Annika Burney is from Sterling Hts, MI. where she attends the Great Lakes Cyber Academy, and enjoys skiing, photography, and travel.

Avery McNamara, attends Stoney Creek High School and enjoys competitive cheerleading, and soccer.

Jenna Bernath lives in Riverside California, where she attends Martin Luther King High School. She enjoys track, softball, and baseball.

Frances Wolkensperg, is from Elora, Ontario, Canada. She attends Centre Wellington District High School where she is on the honor roll. She also enjoys hockey, soccer and volleyball.

Carolyn Bourgeois is from Thibodaux, Louisiana.  She attends Thibodaux High, School where she enjoys gymnastics, hunting, and fishing.

The Ball’s escorts this year were: Alek  Lukacs, Tamas Salaman, Zalan Salaman, Weston Krause, Ian Bejster and Akos Choinski

The Ball’s extra dancers were :  Rachel Woods, Kaili Brooks, and Reagan McNamara

The club’s 2019 Scholarship winners were Tamas Salaman and Bryan Szabo. Tamas is a senior at Flat Rock High School, who has been playing the violin since he was 7, and Hungarian Folk dancing since he was 6. Tamas performed a beautiful violin piece at the ball which was very well received and enjoyed by all the attendees.

The other winner, Bryan Szabo, was born in Romania and in 2004 moved to Michigan. He currently attends UofM Dearborn and has been playing the euphonium and trumpet for 8 years. He is working towards dual degrees in electrical engineering and applied music.

This year the club selected Andrea and Jozsef Salaman as their Honorary Chair-persons for their contributions to promoting the Hungarian Culture in our community. The Salaman’s currently reside in Flat Rock, MI and are the founders of Cpsike Ensemble Hungarian Folk Dance group. They are also the Founders of Csipke Tabor, an annual week long, Hungarian Dance and Music Camp. The goal of the camp is to preserve, and promote Hungarian folk music and dance traditions. Csipke Tábor brings musicians and dancers from Hungary or Transylvania to teach and perform music and dances from a specific region each year. The Csipke Tabor is the annual ’mecca’ of Hungarian folk music and dance in North America.  The camp has been very successful and widely recognized. People come from all over North America to participate. The camp had 80 in attendance the first year and has grown to over 300 people. The camp has inspired other Hungarian communities in North America start dance groups, and folk bands. Csipke Tabor has been recognized in many professional journals, articles, and broadcasts in the US as well as in Hungary.

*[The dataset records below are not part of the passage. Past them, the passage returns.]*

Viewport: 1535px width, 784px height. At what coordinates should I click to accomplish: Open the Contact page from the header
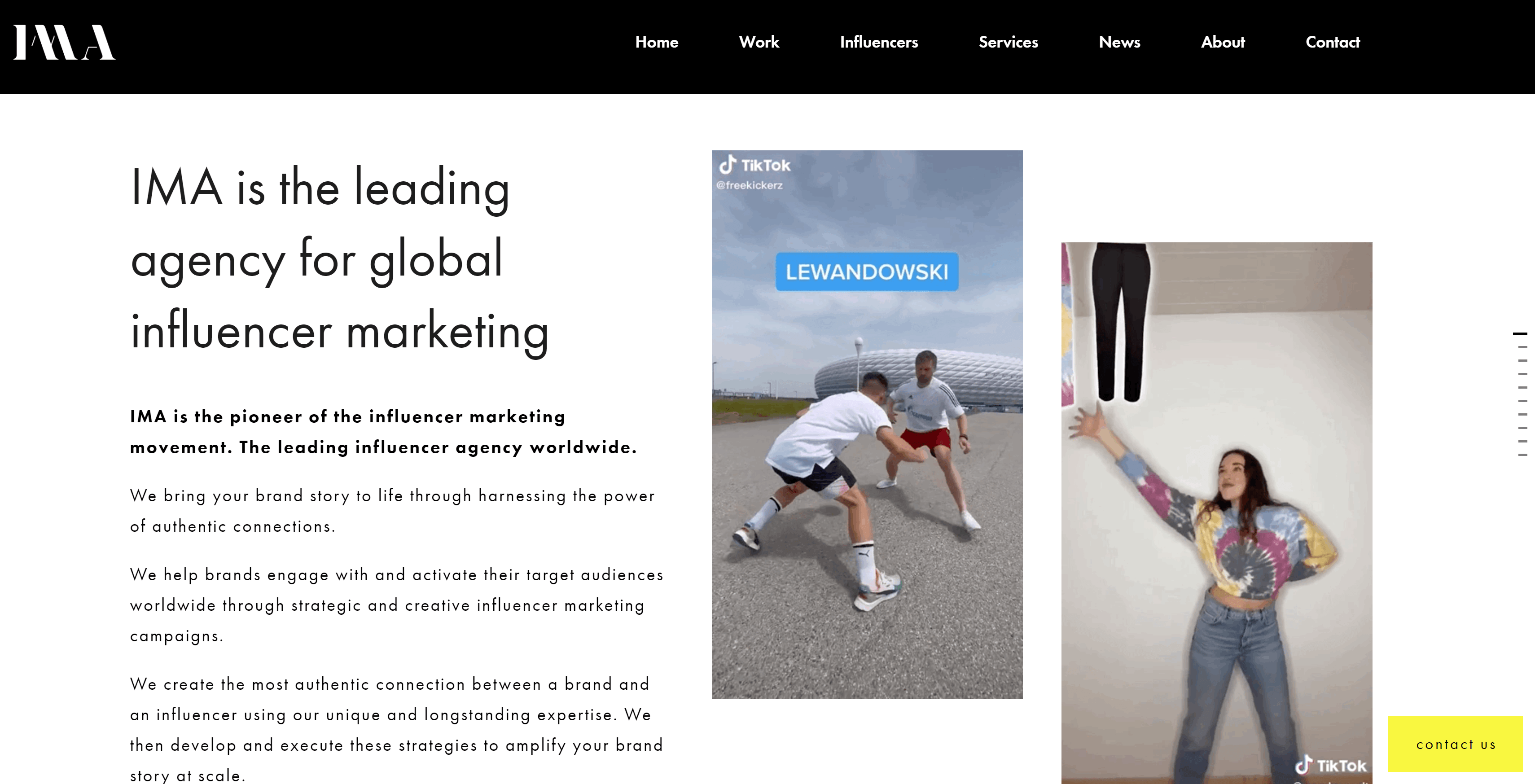click(1333, 42)
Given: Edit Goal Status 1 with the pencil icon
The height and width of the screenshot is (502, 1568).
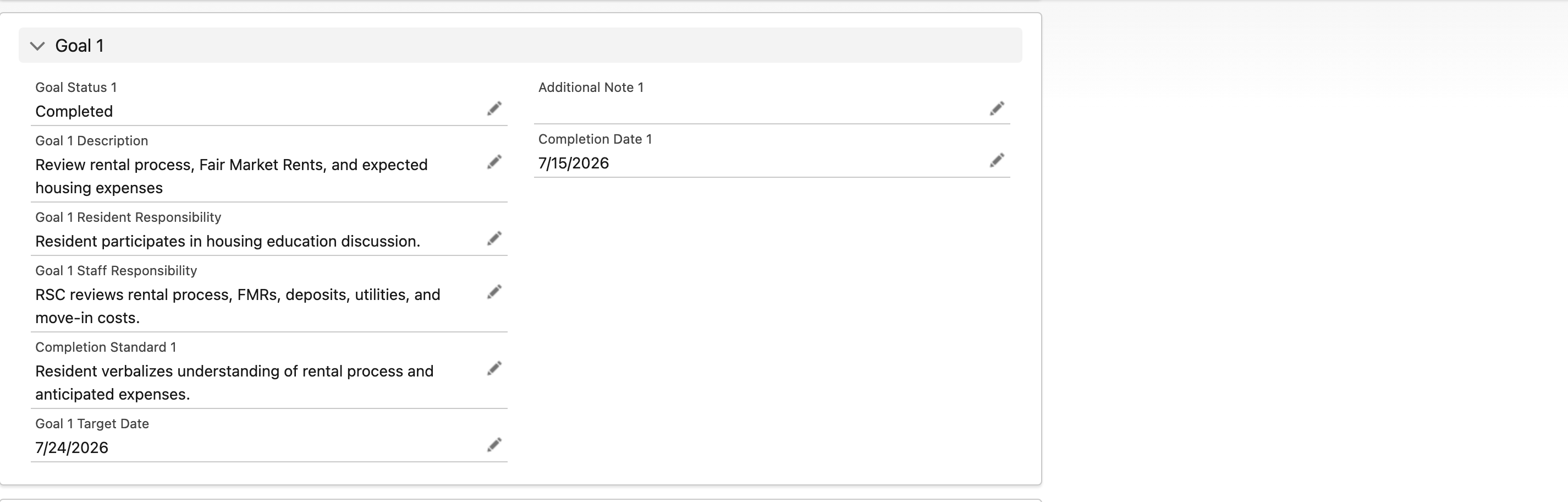Looking at the screenshot, I should (x=494, y=108).
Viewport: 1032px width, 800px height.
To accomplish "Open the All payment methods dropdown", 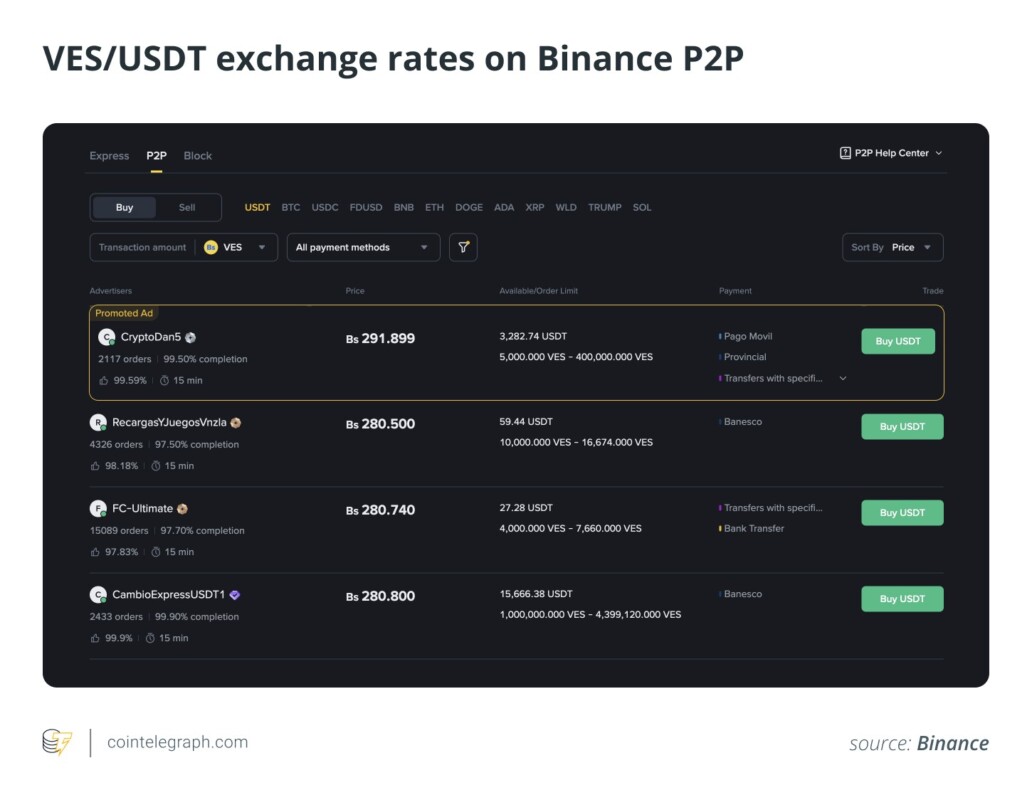I will (363, 247).
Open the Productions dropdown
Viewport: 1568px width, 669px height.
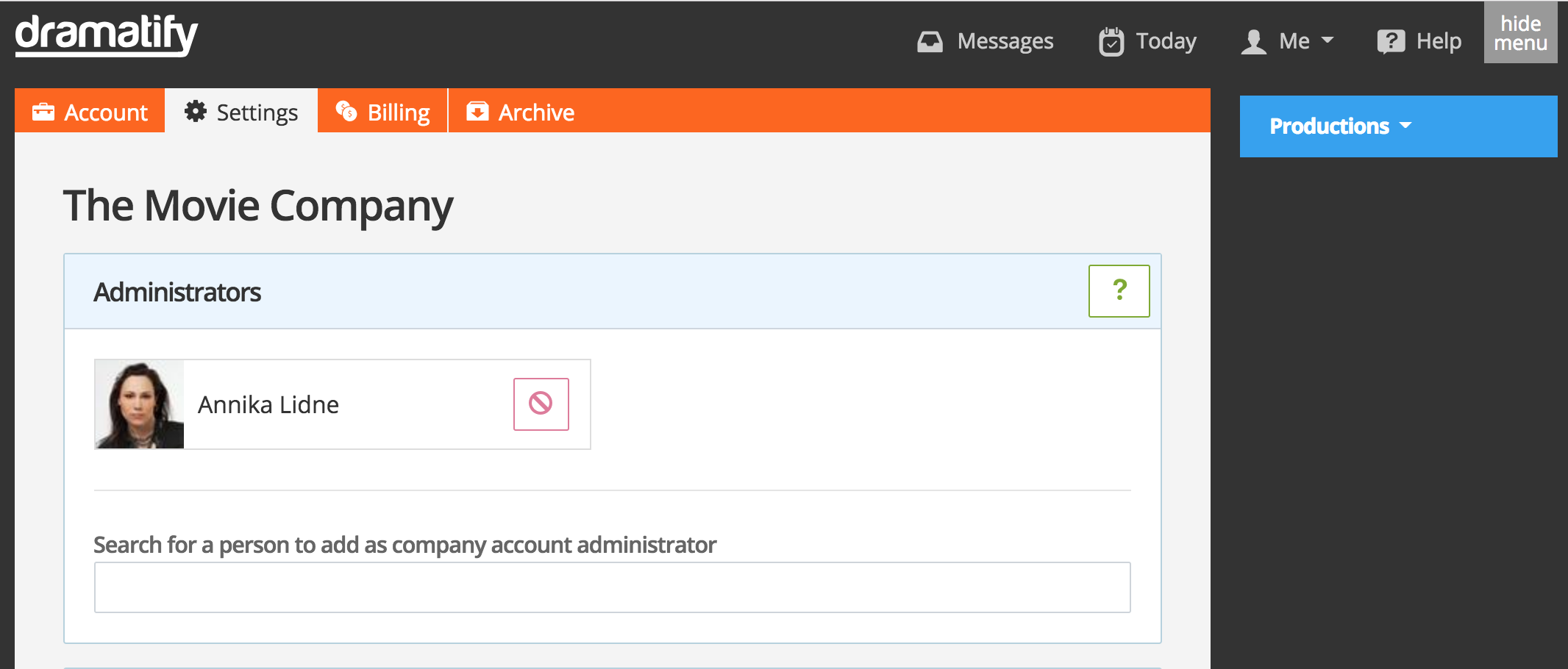point(1340,126)
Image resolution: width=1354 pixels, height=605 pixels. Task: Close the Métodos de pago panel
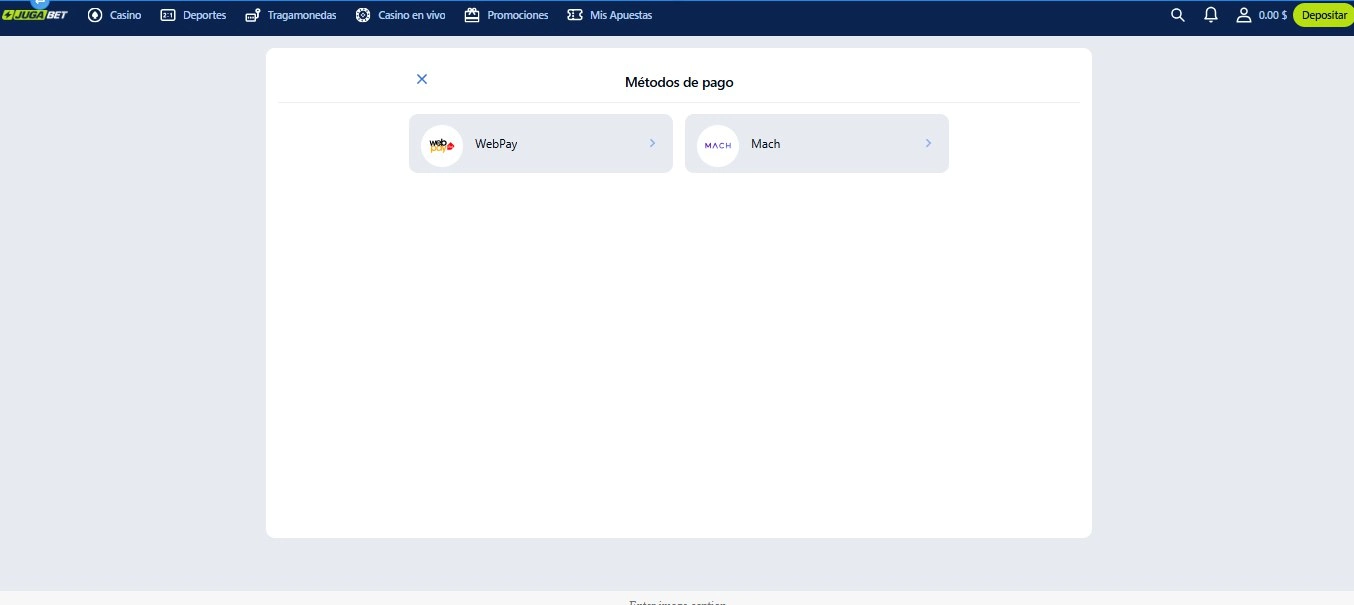422,79
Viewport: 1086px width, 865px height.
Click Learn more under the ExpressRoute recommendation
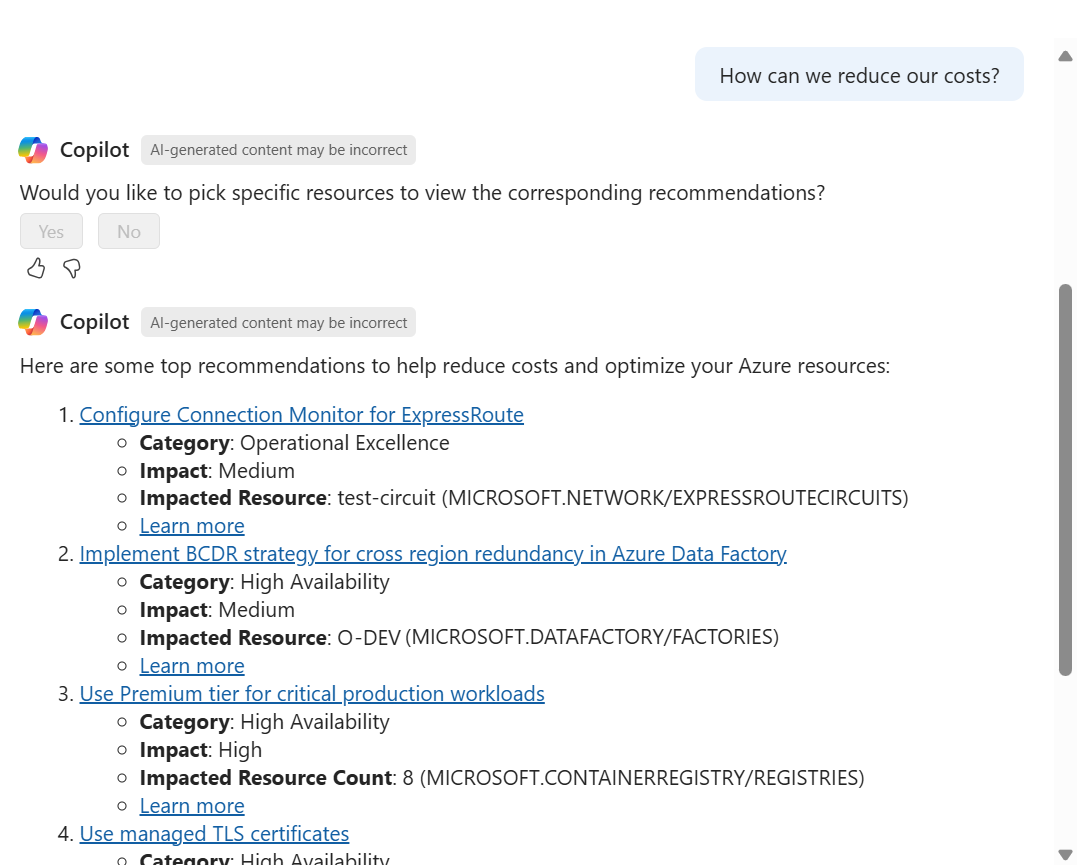(x=192, y=525)
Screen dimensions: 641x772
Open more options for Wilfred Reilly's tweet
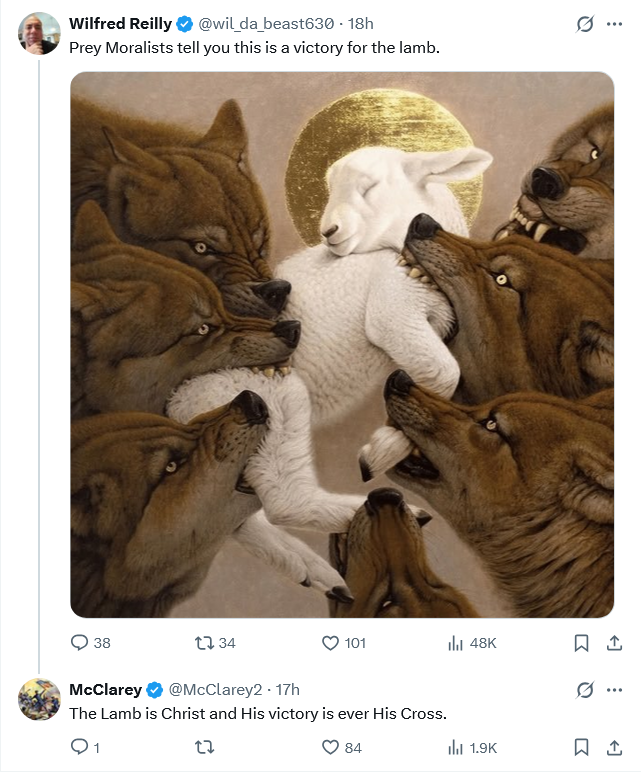pyautogui.click(x=614, y=24)
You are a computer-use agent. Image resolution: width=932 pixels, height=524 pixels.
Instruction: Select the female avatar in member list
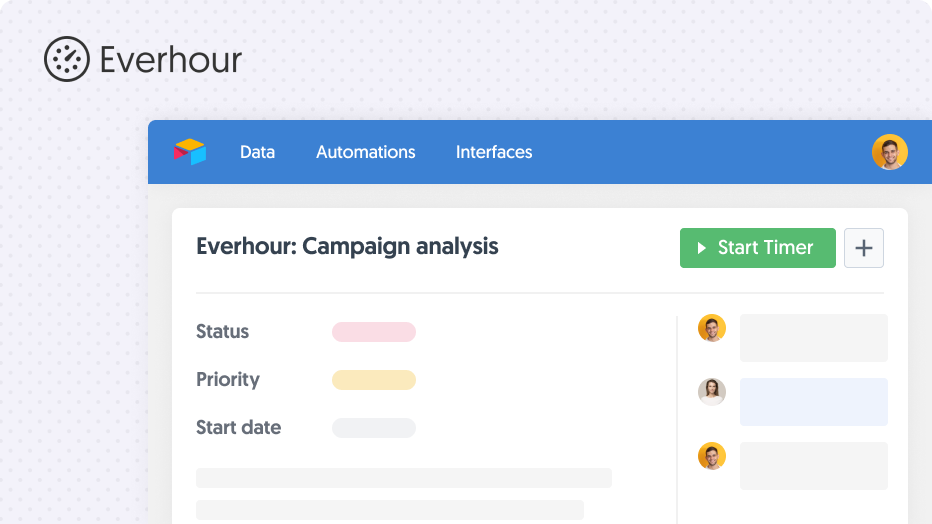(711, 392)
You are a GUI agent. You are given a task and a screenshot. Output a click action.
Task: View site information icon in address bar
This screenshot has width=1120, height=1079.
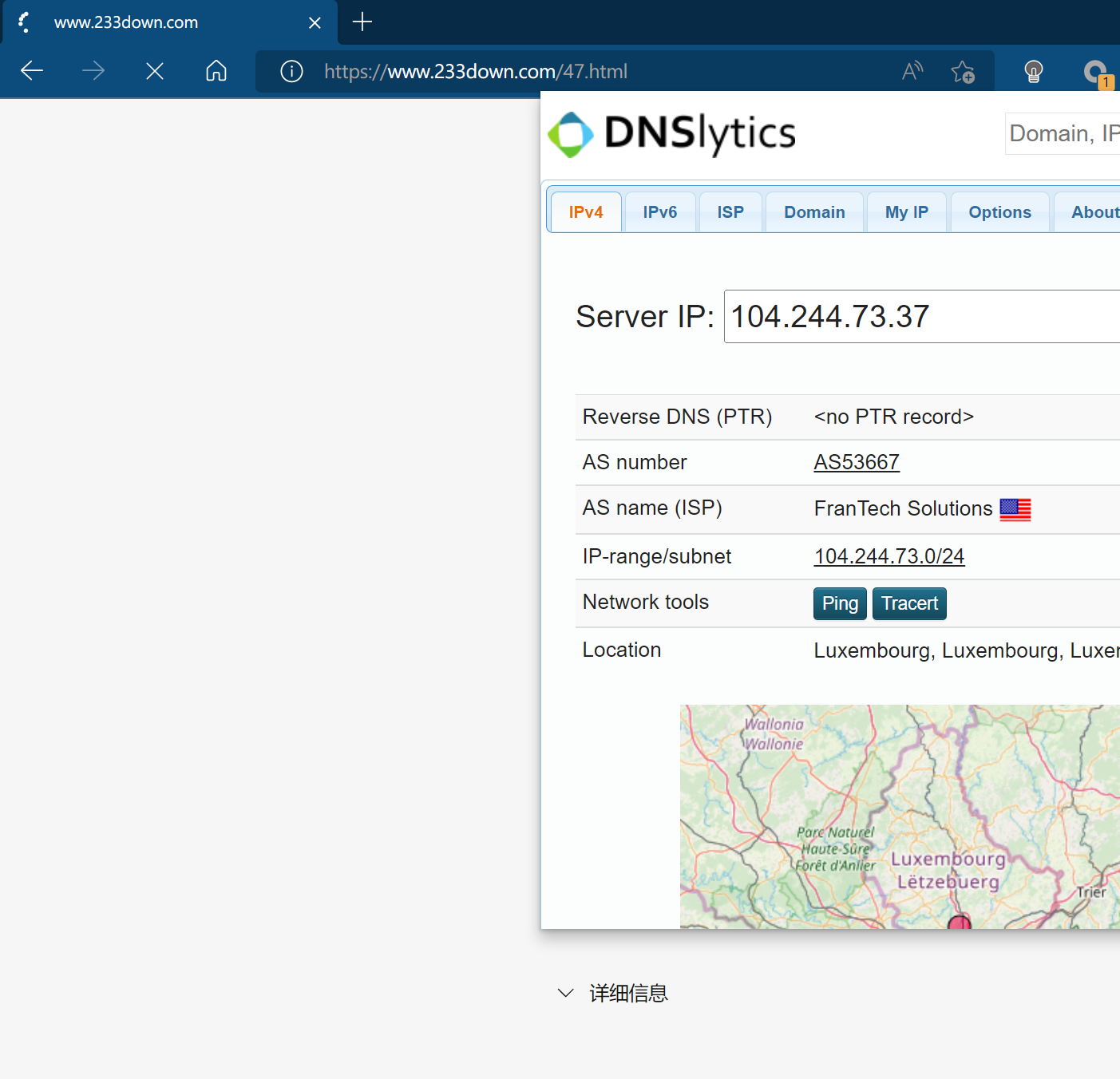pyautogui.click(x=291, y=71)
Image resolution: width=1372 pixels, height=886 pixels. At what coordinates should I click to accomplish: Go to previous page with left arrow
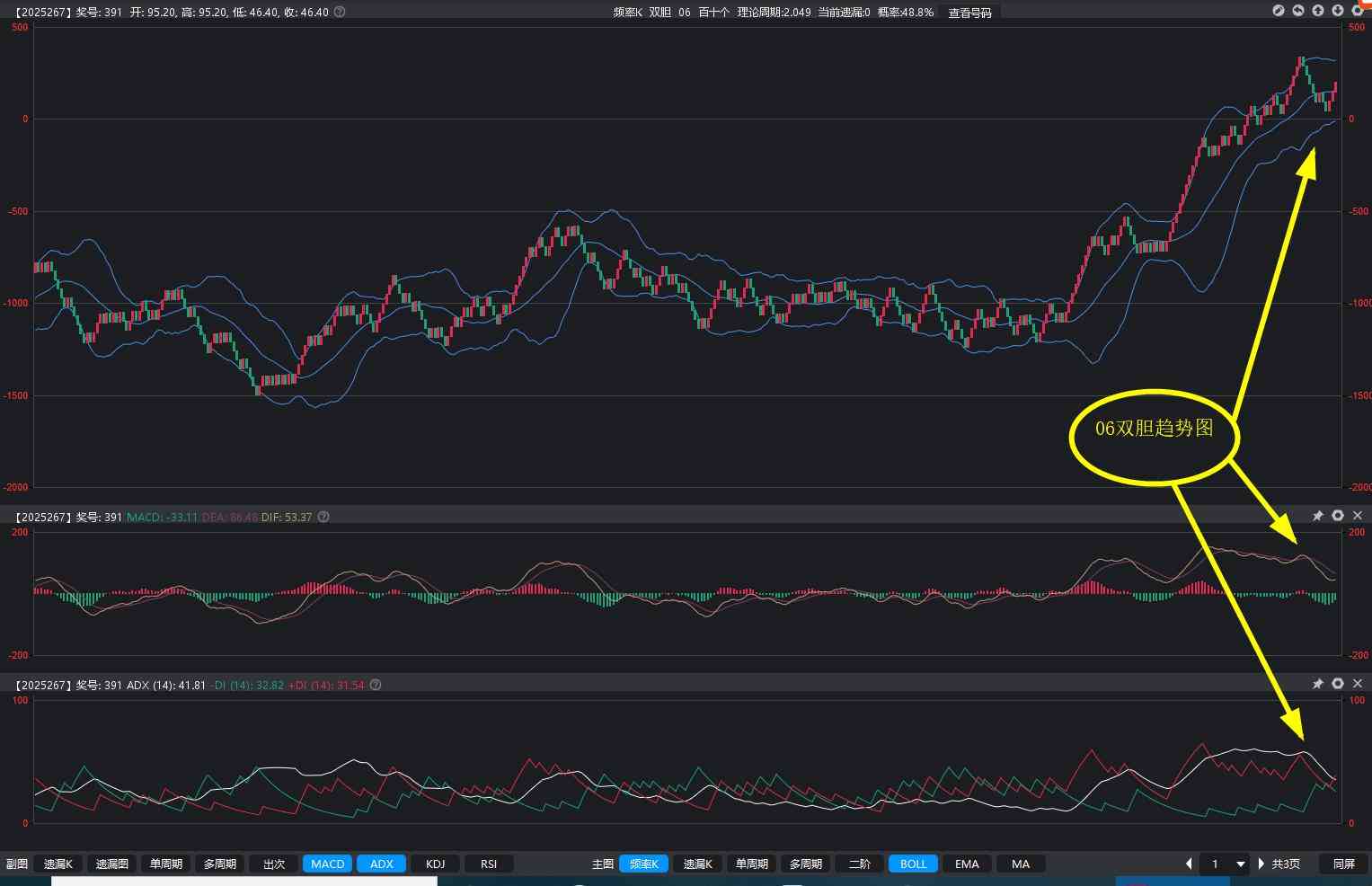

Now for the Wolkensperg’s Family reunion. As a family, they had three Debutants introduced this year; One from Louisiana (Carolyn Bourgeois), one from California (Jenna Bernath), and one from Elora, Ontario, Canada (Frances Wolkensperg). The Wolkensperg family has a long White Rose Ball tradition starting with an escort Wolkensperg in 1959, and the first Wolkensperg debutant in 1961. In the 61 years of White Rose Ball history, over 20 Wolkensperg family members have been either a Debutant or an escort. The Wolkensperg’s want this family tradition to continue no matter where they live, and took this wonderful opportunity to gather family together, to celebrate their cultural, continue a family tradition, and spend quality time with family and friends. We applaud their loyalty and cultural traditions.

We also encourage others to share their Hungarian heritage across state lines and US borders. Whether a debutant, an escort, or a potential scholarship winner, we can all come together at the White Rose Ball to honor and promote the Hungarian culture.